Number the lines below from the one containing "2025 年 2 月 (246, 256)" through the one containing "圣卢西亚 (68, 1020)", inclusive, and list only those, skipping any blank lines.
##### Material provided
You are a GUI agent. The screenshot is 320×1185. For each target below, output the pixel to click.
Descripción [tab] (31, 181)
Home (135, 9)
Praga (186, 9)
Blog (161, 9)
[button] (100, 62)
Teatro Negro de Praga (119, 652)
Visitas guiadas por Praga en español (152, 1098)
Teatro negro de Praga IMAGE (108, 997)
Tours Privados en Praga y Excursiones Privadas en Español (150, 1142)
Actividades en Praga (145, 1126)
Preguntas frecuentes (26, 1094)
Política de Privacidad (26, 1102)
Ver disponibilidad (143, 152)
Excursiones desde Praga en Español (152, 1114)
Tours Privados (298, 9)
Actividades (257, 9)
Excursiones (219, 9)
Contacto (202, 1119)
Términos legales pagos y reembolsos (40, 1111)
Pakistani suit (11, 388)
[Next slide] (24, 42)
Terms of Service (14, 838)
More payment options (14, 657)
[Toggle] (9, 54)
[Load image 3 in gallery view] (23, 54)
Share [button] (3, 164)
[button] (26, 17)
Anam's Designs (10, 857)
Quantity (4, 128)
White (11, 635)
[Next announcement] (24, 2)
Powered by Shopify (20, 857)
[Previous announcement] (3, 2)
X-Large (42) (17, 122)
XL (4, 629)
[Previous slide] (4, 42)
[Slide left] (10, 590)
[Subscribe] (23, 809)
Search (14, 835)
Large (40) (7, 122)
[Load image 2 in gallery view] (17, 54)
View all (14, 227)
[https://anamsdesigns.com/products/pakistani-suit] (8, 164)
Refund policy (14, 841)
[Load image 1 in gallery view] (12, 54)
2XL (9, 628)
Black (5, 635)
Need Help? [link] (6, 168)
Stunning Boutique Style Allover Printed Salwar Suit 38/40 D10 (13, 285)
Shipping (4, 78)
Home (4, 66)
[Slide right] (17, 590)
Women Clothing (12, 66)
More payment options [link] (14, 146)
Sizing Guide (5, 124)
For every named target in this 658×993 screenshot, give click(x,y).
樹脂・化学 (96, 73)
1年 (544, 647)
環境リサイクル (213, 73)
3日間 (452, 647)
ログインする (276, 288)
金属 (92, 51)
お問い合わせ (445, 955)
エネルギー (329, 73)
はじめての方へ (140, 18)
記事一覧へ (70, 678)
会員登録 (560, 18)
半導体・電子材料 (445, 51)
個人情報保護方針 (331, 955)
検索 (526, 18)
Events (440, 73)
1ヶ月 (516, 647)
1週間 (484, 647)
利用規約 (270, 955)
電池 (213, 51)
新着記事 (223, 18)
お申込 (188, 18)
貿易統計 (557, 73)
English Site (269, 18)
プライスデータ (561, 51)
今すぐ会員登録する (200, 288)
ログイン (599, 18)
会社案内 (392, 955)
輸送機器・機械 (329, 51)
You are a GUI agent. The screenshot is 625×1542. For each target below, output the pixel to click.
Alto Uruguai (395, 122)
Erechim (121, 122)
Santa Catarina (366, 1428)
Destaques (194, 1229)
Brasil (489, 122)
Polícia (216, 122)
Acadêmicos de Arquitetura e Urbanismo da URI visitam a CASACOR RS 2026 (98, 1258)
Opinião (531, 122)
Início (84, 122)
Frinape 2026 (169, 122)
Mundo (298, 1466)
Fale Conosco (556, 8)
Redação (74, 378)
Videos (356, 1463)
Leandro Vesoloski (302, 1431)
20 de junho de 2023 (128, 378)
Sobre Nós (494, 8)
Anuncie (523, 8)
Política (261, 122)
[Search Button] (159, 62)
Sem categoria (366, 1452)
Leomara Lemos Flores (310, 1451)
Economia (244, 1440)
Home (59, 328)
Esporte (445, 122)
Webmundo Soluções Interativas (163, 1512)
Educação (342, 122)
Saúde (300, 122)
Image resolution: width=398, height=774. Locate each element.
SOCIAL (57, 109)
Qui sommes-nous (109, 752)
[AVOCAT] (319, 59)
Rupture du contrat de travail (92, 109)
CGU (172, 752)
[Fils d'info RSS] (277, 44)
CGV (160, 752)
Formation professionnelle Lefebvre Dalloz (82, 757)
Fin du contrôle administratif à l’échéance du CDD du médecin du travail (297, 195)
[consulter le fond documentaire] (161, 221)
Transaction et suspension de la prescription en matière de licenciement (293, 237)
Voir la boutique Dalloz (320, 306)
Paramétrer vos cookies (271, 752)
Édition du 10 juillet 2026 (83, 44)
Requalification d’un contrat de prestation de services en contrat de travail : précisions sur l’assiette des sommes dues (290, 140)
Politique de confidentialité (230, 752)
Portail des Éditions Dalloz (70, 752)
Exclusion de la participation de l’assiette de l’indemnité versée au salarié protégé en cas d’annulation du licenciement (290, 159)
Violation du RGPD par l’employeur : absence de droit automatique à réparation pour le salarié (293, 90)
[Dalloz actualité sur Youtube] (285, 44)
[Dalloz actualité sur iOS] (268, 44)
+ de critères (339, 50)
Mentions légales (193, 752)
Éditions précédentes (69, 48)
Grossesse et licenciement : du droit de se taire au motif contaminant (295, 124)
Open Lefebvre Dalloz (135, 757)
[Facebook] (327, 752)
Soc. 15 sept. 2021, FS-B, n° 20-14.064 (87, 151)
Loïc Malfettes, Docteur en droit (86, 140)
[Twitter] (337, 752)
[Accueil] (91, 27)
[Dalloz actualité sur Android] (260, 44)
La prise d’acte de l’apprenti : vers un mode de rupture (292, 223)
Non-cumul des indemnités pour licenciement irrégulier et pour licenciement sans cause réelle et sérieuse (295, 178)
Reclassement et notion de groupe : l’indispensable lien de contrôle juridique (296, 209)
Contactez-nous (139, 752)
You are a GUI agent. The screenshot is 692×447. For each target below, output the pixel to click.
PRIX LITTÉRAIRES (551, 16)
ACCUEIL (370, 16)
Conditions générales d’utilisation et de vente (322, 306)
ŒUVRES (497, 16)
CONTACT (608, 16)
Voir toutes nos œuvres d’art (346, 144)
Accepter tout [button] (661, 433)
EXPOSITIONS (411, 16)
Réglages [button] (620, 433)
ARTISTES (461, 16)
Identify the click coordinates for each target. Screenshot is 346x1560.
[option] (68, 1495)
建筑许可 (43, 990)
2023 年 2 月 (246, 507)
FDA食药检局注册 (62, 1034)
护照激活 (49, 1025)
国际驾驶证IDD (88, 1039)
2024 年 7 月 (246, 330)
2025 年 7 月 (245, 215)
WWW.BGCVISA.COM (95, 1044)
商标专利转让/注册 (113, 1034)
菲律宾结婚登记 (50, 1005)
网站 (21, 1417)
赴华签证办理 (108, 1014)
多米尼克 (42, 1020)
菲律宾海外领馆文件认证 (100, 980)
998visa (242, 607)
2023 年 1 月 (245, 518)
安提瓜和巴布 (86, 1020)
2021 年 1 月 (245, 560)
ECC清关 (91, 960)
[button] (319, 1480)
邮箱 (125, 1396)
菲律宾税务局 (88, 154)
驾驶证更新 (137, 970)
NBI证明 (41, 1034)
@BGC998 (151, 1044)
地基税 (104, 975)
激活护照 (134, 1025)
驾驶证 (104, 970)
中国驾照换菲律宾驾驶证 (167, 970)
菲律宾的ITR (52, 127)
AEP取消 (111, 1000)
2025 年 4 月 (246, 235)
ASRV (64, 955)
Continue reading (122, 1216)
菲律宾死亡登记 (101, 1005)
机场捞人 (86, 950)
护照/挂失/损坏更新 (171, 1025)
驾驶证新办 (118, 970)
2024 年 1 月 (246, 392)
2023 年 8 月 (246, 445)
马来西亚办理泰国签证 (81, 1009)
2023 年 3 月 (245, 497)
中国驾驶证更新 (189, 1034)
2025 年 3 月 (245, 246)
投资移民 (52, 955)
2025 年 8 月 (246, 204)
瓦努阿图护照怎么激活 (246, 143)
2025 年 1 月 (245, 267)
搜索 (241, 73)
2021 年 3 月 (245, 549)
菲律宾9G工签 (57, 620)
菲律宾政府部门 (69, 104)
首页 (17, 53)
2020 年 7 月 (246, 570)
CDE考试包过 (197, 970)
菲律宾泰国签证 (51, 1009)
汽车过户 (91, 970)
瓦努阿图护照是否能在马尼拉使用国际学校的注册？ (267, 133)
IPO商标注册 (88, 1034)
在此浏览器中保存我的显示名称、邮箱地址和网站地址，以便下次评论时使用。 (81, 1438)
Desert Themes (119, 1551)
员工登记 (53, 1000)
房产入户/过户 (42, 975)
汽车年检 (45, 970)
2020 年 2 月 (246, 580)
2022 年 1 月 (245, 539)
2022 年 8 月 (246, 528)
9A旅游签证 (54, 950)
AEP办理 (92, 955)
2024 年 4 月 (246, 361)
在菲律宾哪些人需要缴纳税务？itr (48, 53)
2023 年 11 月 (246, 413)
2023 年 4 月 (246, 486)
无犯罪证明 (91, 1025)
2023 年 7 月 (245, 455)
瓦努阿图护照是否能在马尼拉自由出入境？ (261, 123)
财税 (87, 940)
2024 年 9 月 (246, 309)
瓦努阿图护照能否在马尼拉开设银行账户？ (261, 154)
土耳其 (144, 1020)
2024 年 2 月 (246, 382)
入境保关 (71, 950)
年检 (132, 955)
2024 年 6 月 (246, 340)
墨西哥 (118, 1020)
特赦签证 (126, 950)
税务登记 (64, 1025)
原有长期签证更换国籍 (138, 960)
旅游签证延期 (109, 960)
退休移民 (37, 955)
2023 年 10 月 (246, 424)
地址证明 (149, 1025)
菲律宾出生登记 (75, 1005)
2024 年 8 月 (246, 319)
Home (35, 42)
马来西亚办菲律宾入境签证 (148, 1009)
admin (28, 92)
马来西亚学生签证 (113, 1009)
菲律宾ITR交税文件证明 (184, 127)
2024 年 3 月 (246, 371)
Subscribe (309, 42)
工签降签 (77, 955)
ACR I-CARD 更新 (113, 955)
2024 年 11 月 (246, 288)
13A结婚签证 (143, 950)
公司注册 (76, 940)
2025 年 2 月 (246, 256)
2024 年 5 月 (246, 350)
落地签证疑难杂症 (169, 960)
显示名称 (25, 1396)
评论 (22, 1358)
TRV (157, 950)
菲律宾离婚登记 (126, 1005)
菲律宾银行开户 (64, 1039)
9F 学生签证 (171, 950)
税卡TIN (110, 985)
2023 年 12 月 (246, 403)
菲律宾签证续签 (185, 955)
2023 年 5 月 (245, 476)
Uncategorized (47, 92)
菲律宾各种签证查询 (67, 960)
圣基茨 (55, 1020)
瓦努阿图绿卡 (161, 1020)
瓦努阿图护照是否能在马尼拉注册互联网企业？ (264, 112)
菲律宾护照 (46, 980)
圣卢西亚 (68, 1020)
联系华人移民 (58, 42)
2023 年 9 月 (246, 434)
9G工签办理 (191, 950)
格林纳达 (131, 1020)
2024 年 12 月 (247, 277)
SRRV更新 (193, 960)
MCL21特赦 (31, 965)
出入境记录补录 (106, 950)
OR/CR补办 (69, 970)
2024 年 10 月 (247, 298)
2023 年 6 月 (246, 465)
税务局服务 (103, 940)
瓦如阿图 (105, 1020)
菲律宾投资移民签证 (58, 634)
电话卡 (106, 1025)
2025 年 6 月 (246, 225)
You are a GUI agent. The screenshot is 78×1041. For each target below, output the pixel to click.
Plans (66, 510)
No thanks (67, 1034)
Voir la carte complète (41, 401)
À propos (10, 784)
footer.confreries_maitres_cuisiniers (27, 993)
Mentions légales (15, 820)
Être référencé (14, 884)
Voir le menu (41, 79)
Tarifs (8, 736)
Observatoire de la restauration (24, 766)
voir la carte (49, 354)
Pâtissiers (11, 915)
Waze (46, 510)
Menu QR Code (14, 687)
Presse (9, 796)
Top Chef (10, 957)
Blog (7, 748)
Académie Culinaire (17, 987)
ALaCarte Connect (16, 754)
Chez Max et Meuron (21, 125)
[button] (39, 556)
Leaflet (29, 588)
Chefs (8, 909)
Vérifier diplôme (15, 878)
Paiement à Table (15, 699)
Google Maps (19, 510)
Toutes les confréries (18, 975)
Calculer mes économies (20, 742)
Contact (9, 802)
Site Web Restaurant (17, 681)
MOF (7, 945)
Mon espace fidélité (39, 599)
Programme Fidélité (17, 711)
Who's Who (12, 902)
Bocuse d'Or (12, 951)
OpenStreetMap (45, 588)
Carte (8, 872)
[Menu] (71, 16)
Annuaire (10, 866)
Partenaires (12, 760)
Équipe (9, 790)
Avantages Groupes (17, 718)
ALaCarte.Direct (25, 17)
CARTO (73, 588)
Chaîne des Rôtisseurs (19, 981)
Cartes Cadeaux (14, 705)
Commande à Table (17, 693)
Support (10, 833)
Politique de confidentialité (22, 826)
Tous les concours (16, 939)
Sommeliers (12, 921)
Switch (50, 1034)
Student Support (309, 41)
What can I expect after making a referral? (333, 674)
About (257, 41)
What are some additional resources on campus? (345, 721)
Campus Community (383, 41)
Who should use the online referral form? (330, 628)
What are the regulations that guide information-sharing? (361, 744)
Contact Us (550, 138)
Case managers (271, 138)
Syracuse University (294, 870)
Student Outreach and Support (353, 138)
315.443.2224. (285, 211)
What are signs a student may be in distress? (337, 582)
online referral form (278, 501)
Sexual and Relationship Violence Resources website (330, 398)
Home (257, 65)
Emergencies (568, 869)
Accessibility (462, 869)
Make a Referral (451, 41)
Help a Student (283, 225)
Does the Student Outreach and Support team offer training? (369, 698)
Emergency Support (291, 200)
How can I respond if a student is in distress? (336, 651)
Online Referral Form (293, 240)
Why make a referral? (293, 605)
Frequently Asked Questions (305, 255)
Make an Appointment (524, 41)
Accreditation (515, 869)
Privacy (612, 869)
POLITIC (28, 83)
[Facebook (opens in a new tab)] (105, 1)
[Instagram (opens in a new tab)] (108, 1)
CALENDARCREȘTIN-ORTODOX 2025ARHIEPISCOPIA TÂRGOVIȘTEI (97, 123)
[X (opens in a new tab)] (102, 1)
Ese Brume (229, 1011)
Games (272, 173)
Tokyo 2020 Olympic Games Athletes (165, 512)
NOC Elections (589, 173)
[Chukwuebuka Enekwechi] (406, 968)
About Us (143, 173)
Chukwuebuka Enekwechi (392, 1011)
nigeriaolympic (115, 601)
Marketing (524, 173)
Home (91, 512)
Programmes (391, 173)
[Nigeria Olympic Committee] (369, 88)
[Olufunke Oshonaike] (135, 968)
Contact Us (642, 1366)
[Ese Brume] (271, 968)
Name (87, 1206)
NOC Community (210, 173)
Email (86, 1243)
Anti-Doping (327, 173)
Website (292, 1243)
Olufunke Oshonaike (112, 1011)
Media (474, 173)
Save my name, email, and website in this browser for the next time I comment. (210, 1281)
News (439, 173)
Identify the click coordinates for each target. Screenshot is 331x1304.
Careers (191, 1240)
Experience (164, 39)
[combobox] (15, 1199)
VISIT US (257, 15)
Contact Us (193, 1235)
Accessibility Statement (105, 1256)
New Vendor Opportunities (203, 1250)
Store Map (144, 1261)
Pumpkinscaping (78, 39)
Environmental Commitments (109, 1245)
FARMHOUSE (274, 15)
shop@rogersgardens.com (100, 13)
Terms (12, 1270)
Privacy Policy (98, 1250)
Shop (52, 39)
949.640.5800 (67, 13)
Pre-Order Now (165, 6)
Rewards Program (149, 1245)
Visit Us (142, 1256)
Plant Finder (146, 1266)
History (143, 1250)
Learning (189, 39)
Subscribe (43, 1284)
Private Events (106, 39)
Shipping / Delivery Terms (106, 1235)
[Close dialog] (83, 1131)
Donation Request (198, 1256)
##########
■ **Solution to this task**:
1. 2025 年 2 月 (246, 256)
2. 2024 年 5 月 (246, 350)
3. 落地签证疑难杂症 (169, 960)
4. 显示名称 (25, 1396)
5. 评论 (22, 1358)
6. TRV (157, 950)
7. 菲律宾离婚登记 (126, 1005)
8. 菲律宾银行开户 (64, 1039)
9. 9F 学生签证 (171, 950)
10. 税卡TIN (110, 985)
11. 2023 年 12 月 (246, 403)
12. 菲律宾签证续签 (185, 955)
13. 2023 年 5 月 (245, 476)
14. Uncategorized (47, 92)
15. 菲律宾各种签证查询 (67, 960)
16. 圣基茨 (55, 1020)
17. 瓦努阿图绿卡 (161, 1020)
18. 瓦努阿图护照是否能在马尼拉注册互联网企业？ (264, 112)
19. 菲律宾护照 (46, 980)
20. 圣卢西亚 (68, 1020)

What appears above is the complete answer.